While covering student protests against the Kent State shootings of 1970, Burt was badly beaten by sheriff’s deputies. By the time he sat down to write his article, his head was wrapped in bandages and his glasses were taped together.This incident would catalyze Burt’s radicalization. Around this time he started hanging around with David Fine and Karl Armstrong, young men who, along with Armstrong’s brother Dwight, would comprise an anti-war cell called “The New Year’s Gang.”
Before Sterling Hall, the New Year’s Gang’s most high-profile attack involved the Armstrong brothers dropping explosive mayonnaise jars out of a plane onto a munitions plant. It failed, but the brothers’ next attempt at fomenting terror — now with the aid of Burt and Fine — would be far more successful. Their new target was the Army Mathematics Research Center, located on the UW campus at the upper floors of Sterling Hall.
And this time, they were trading jars for a much deadlier explosive delivery.
“Along for the ride”
On that August night in 1970, Burt apparently wanted no part of the attack.
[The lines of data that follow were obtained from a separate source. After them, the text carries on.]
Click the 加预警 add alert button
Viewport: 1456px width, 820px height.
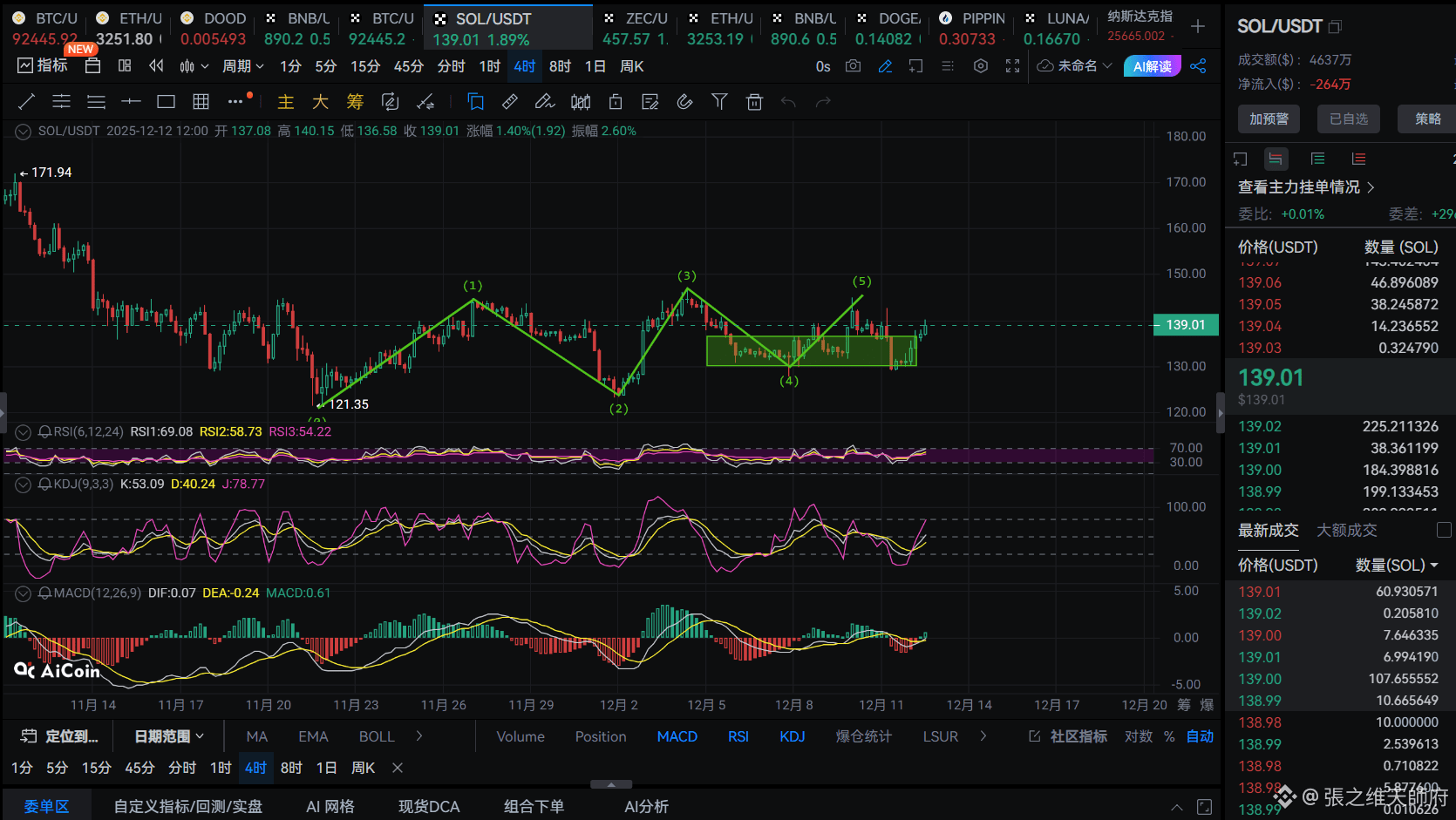click(1269, 119)
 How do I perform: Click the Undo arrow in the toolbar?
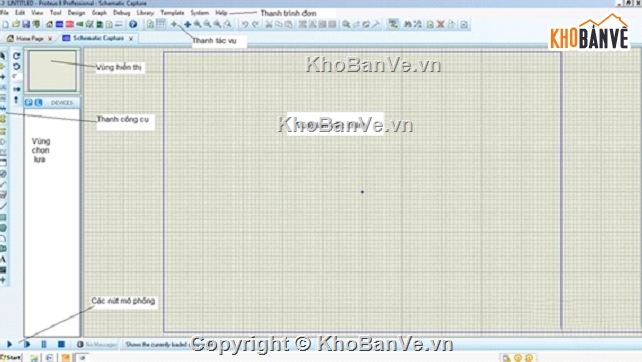[x=245, y=25]
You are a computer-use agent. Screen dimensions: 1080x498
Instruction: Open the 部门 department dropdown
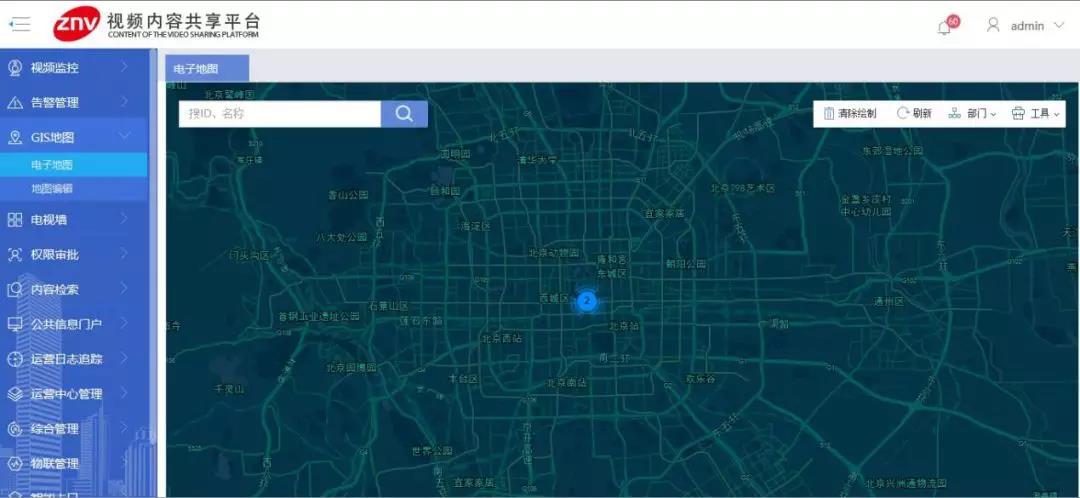[972, 114]
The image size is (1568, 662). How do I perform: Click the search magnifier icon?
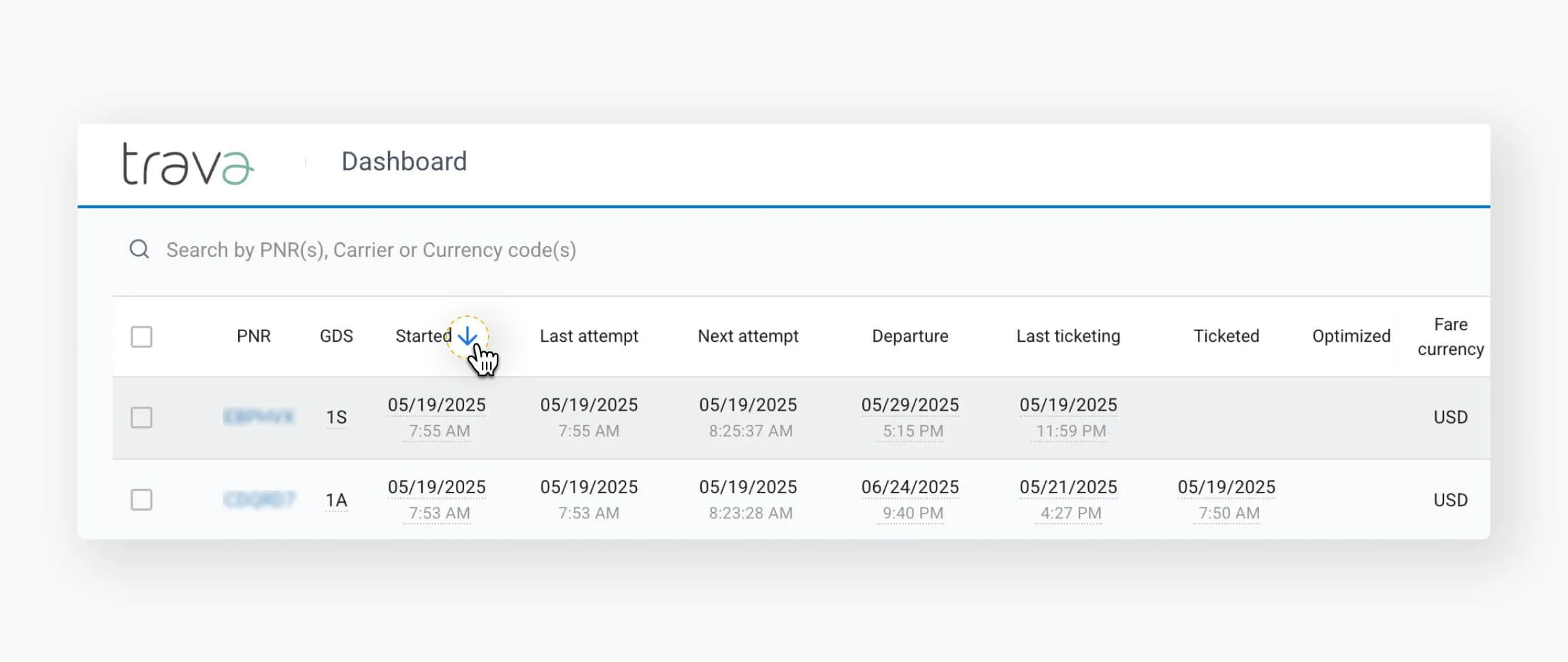click(140, 249)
Though he and his co-conspirators had assembled a formidable weapon (a stolen Ford Econoline van packed with 2000 pounds of ammonium nitrate and fuel oil), the bespectacled student journalist seemed to be having second thoughts.
“Honestly, I think he was along for the ride,” said author Joe Brennan, Jr., whose father was Burt’s friend. “He was covering it as he was on the inside — much like the battlefield journalists of his time.”
In fact, one of Burt’s college advisers recalled a cryptic thank you from the student shortly before the bombing, in which Burt referenced going to Canada for reasons unknown.
“Only 10 days later, there he was on television,” Jack Holzhueter told The Associated Press. “And I was shocked to know that Leo had participated in this event.”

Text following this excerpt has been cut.